-------- Provided passage --------
Monday, August 9, 2010

Tidal

Hate People who Take the Elevator Down or Take it up Only One or Two Floors

Immediate execution! Seriously. If I was head-king of America, I would call for the genitalia of these cretins and I would hang it on my huge diamond encrusted castle.
K, so here's the story:
I work in a P, 1, 2, 3 building.
The only time it should be acceptable to take the elevator is if you are going from P to 3, up. Or, if you are handicapped, but you have to be really handicapped, none of this pussy neck injury or bad knee shit.
Otherwise: you should walk your ass up the two floors up max, or three floors down max.
But, its not just this – it's the people.
Like adults who drink chocolate milk, you can generalize these fuckers too.
They're normally fat.
Now, being fat is no big deal, but these people are the kind of fat that flaunt it. The kind that not only take an elevator up one floor, they rub their laziness in. They'll get on the elevator at 1, and the damn thing will nearly plummet under their weight, but at the same time, they'll have all this fucking food and a mug the size of a midget full of Pepsi.
--------
**Goal of the exercise**
Reproduce the elevator post word for word, starting at the words "Monday, August 9, 2010" and stopping after "bad knee shit.".
-------- Data provided --------
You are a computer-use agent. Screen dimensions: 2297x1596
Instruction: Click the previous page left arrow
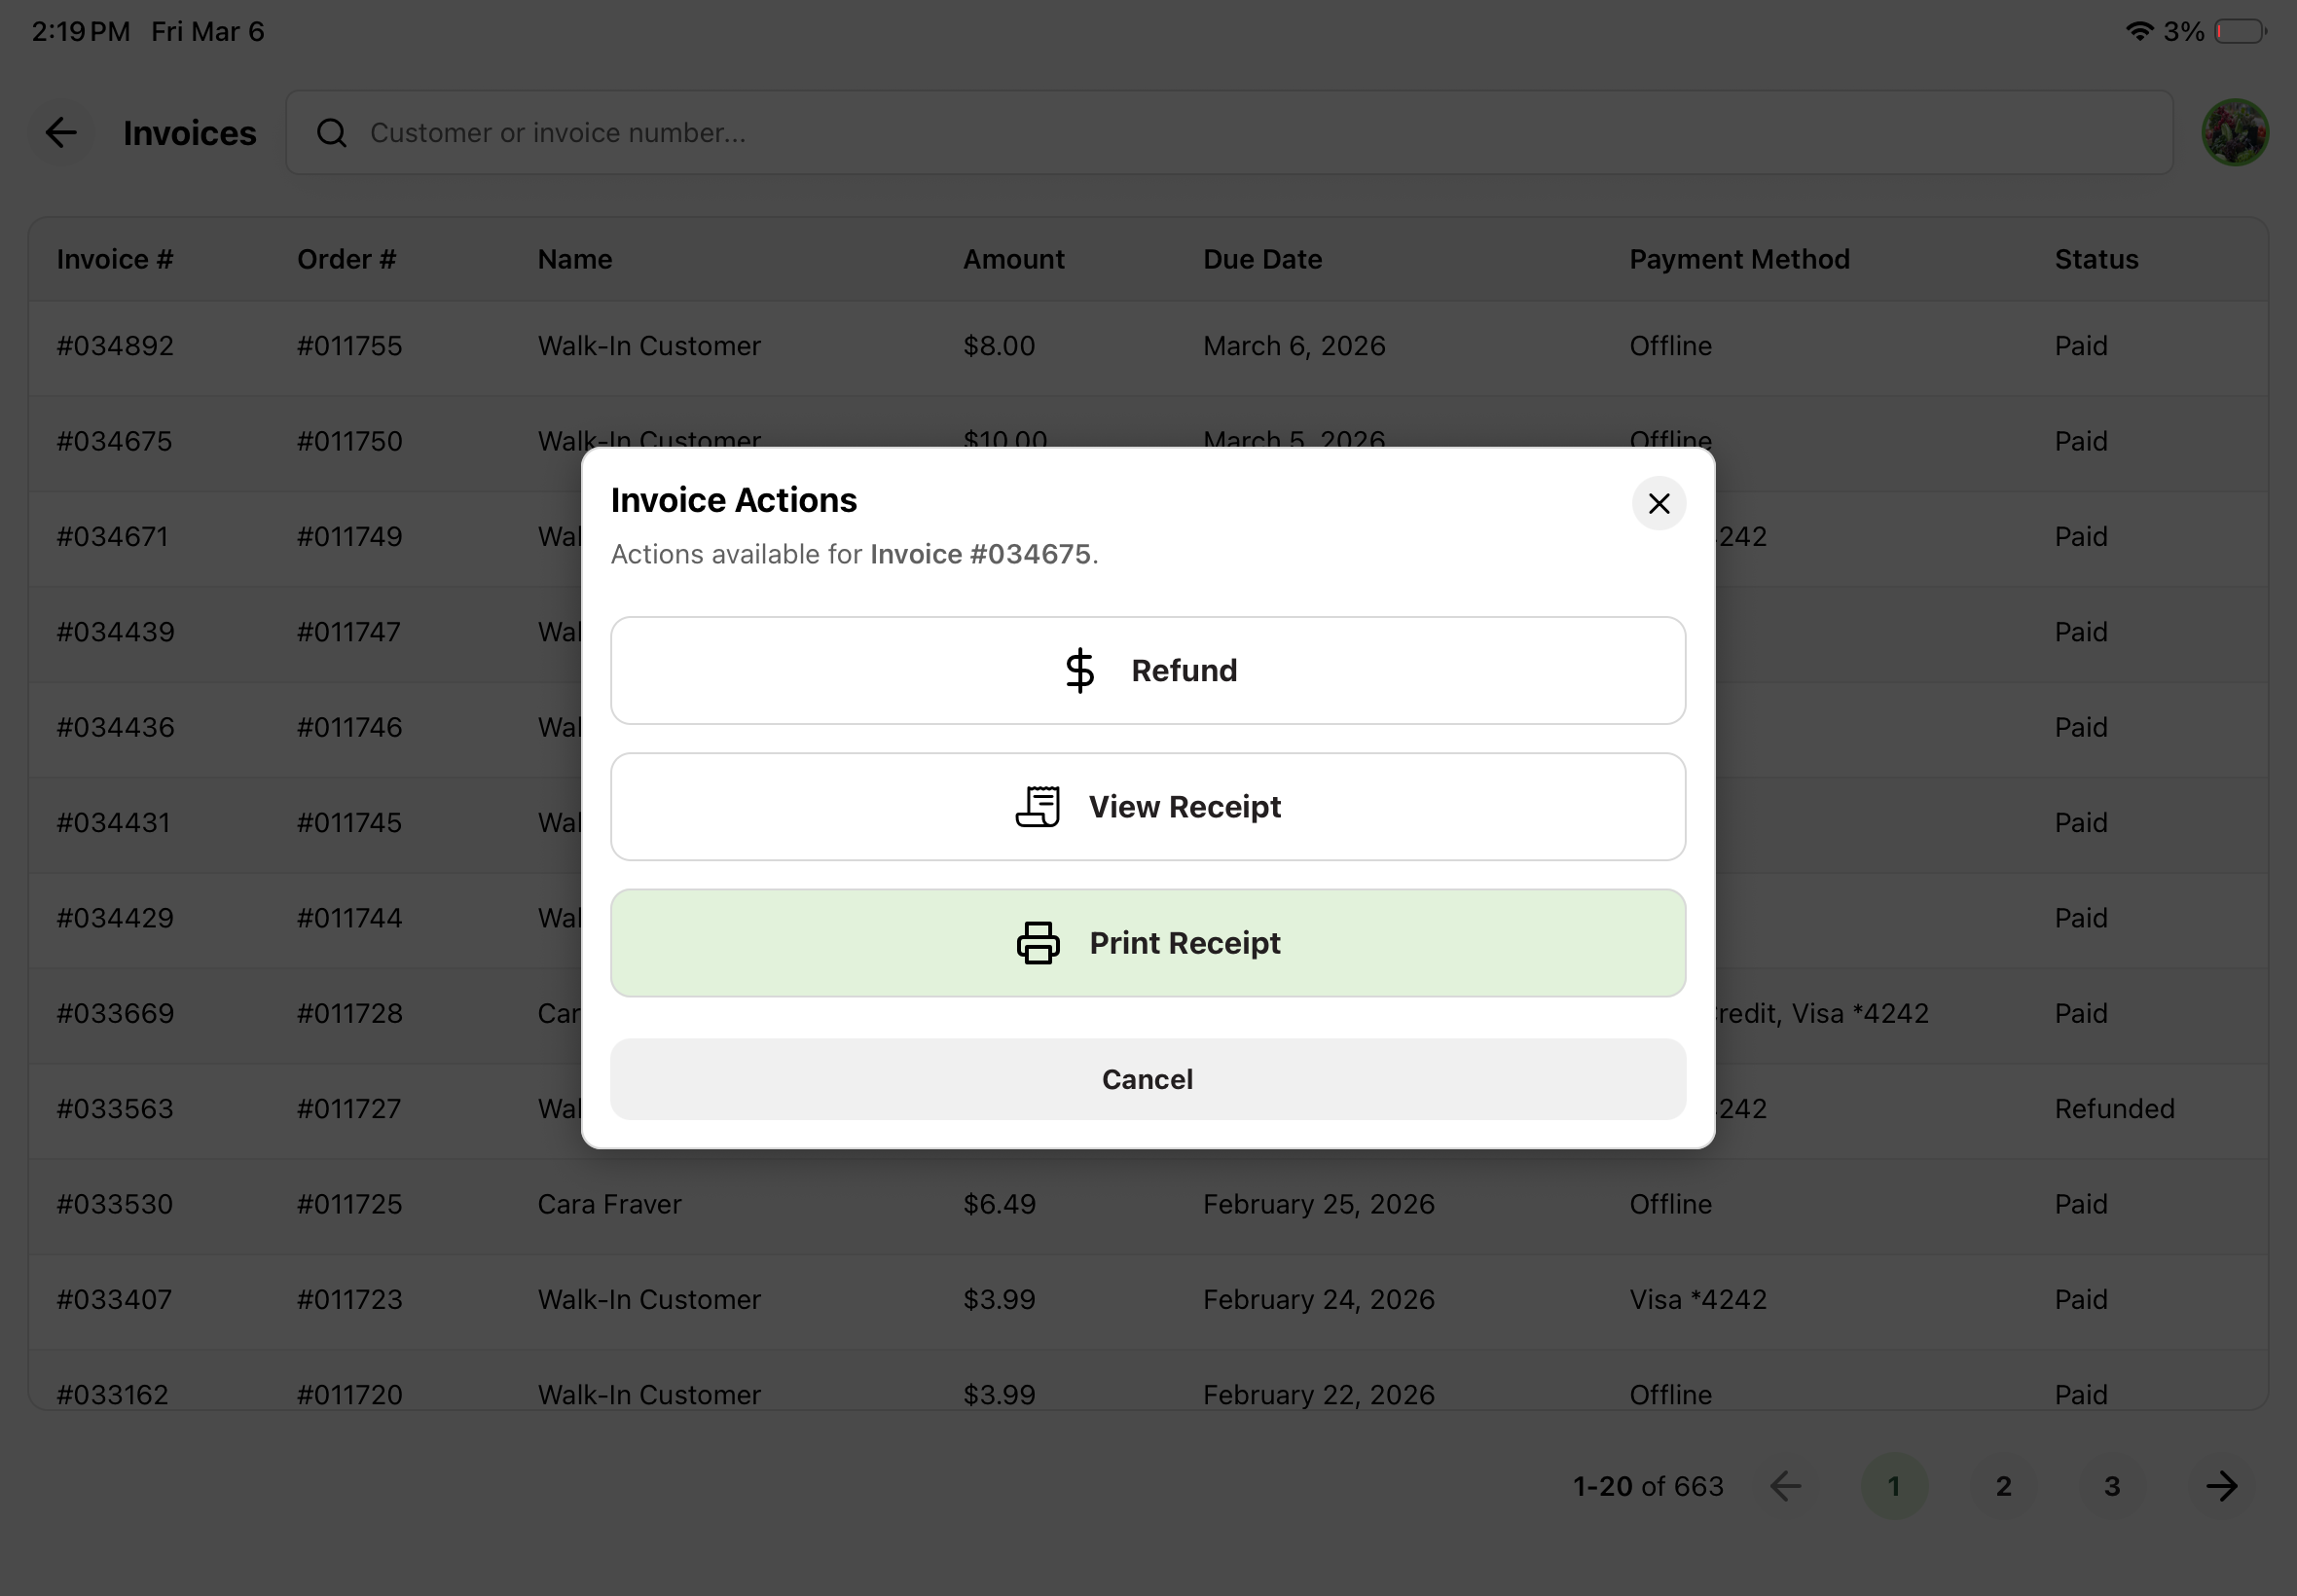[x=1785, y=1486]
--------
**Written solution**
Monday, August 9, 2010

Tidal

Hate People who Take the Elevator Down or Take it up Only One or Two Floors

Immediate execution! Seriously. If I was head-king of America, I would call for the genitalia of these cretins and I would hang it on my huge diamond encrusted castle.
K, so here's the story:
I work in a P, 1, 2, 3 building.
The only time it should be acceptable to take the elevator is if you are going from P to 3, up. Or, if you are handicapped, but you have to be really handicapped, none of this pussy neck injury or bad knee shit.